Arrays with custom indices

Arrays with custom indices

Conventionally, Julia's arrays are indexed starting at 1, whereas some other languages start numbering at 0, and yet others (e.g., Fortran) allow you to specify arbitrary starting indices. While there is much merit in picking a standard (i.e., 1 for Julia), there are some algorithms which simplify considerably if you can index outside the range 1:size(A,d) (and not just 0:size(A,d)-1, either). To facilitate such computations, Julia supports arrays with arbitrary indices.

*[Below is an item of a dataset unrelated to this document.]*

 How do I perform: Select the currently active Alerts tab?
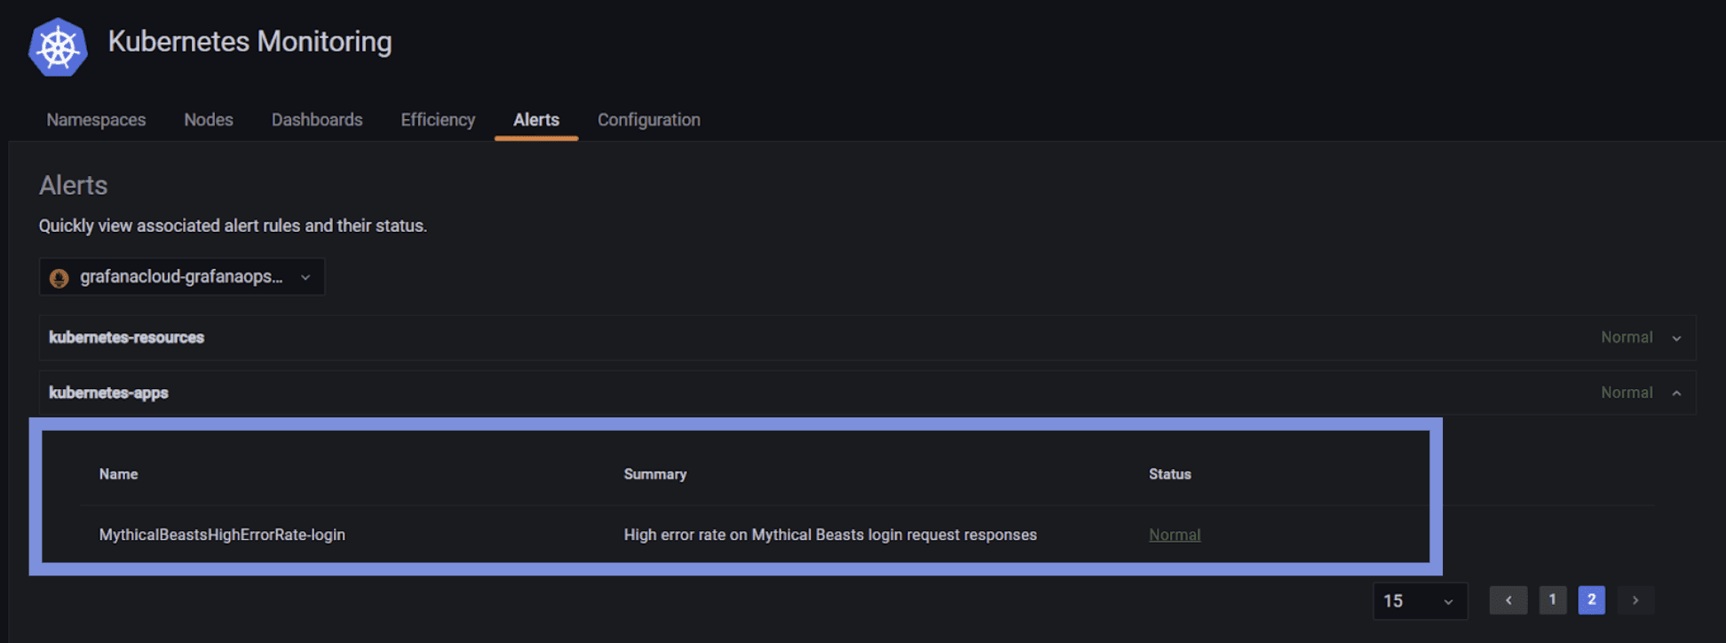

The purpose of this page is to address the question, "what do I have to do to support such arrays in my own code?" First, let's address the simplest case: if you know that your code will never need to handle arrays with unconventional indexing, hopefully the answer is "nothing." Old code, on conventional arrays, should function essentially without alteration as long as it was using the exported interfaces of Julia. If you find it more convenient to just force your users to supply traditional arrays where indexing starts at one, you can add

@assert !Base.has_offset_axes(arrays...)

where arrays... is a list of the array objects that you wish to check for anything that violates 1-based indexing.

Generalizing existing code

As an overview, the steps are:

These are described in more detail below.

Things to watch out for

Because unconventional indexing breaks many people's assumptions that all arrays start indexing with 1, there is always the chance that using such arrays will trigger errors. The most frustrating bugs would be incorrect results or segfaults (total crashes of Julia). For example, consider the following function:

function mycopy!(dest::AbstractVector, src::AbstractVector)
    length(dest) == length(src) || throw(DimensionMismatch("vectors must match"))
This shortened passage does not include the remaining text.